I was poking around a few discussion forums about what the best coding practice is. I have a few operations that I put into one loop, similar to
using BenchmarkTools
function single(A::Array{Int64,1})
@simd for i = 1:length(A)
@inbounds A[i] = 2
@inbounds A[i] *= 3
end
end
function double(A::Array{Int64,1})
@simd for i = 1:length(A)
@inbounds A[i] = 2
end
@simd for i = 1:length(A)
@inbounds A[i] *= 3
end
end
m = 10_000_000
A = Array{Int64,1}(undef,m)
@btime single(A)
@btime double(A)
The second function double
performs the same computation but in two loops.
My question is whether it is always better to put two operations into a single loops (single
) or when it is sometimes better to separate them (double
), especially as it relates to Julia.
One school of thought is that the compiler can optimize the loop structure in terms of memory so that it would be more efficient with single
, and when I perform the time test that appears to be the case:
julia> @btime single(A)
6.333 ms (0 allocations: 0 bytes)
julia> @btime double(A)
13.508 ms (0 allocations: 0 bytes)
which is a factor of 2 faster and implies that there is some efficient use of memory that is being sorted out by the compiler.
A more complicated case where the memory is not so clean would be
using BenchmarkTools
function single(A::Array{Int64,1},B::Array{Int64,1})
@simd for i = 1:length(A)
@inbounds A[i] = 2
@inbounds B[i] = 3
end
end
function double(A::Array{Int64,1},B::Array{Int64,1})
@simd for i = 1:length(A)
@inbounds A[i] = 2
end
@simd for i = 1:length(B)
@inbounds B[i] = 3
end
end
m = 10_000_000
A = Array{Int64,1}(undef,m)
B = Array{Int64,1}(undef,m)
@btime single(A,B)
@btime double(A,B)
giving
julia> @btime single(A)
11.617 ms (0 allocations: 0 bytes)
julia> @btime double(B)
12.624 ms (0 allocations: 0 bytes)
which is nearly similar between the two functions. I assume that the compiler’s operations on the memory make this a more challenging example because the second vector is more distant in memory, but I was expecting that the double
example would be faster, prompting me to ask what the general rules are for using one or two loops.
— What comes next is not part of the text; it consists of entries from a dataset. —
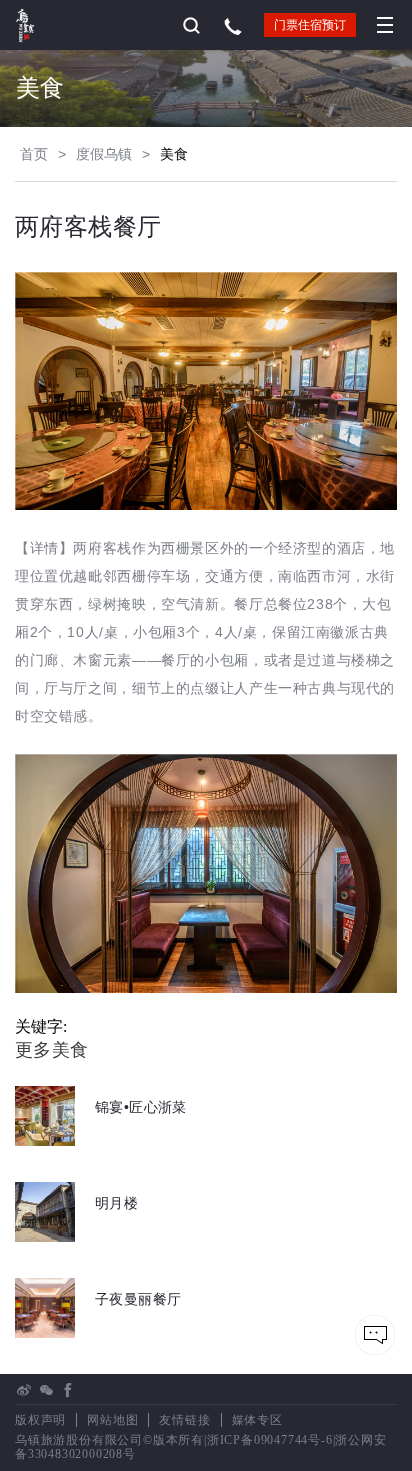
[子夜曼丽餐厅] (98, 1332)
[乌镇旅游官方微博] (24, 1390)
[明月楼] (76, 1236)
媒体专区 (257, 1420)
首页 (34, 154)
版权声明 (40, 1420)
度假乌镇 (104, 154)
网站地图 (112, 1420)
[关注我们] (46, 1390)
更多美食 (52, 1050)
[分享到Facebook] (68, 1390)
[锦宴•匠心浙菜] (101, 1140)
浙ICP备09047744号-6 (270, 1440)
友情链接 (184, 1420)
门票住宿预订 (310, 25)
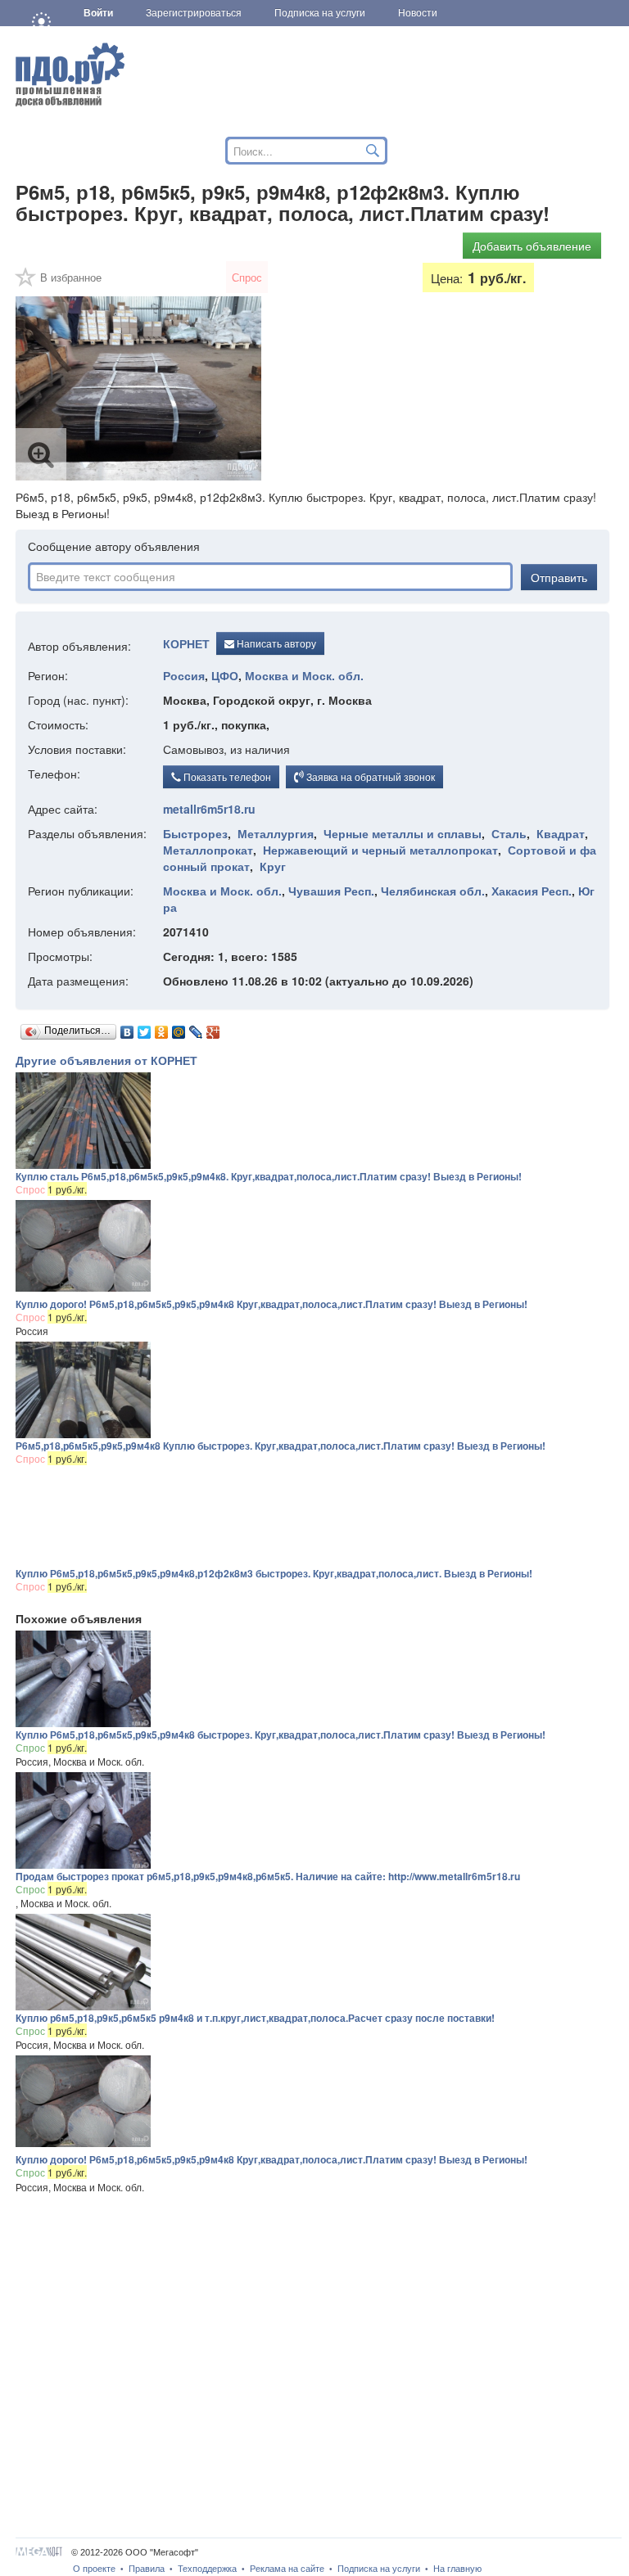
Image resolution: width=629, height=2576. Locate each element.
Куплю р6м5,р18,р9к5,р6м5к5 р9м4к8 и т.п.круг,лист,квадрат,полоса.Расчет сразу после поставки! (255, 2017)
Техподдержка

I didn’t find anything specific to Julia when I looked (only python and java…and those had conflicting answers on what the best general practice is). Am I missing anything here? Are there any special considerations for Julia? Is it best to always just try it in more complicated code? Is the time difference always so minimal that this doesn’t matter?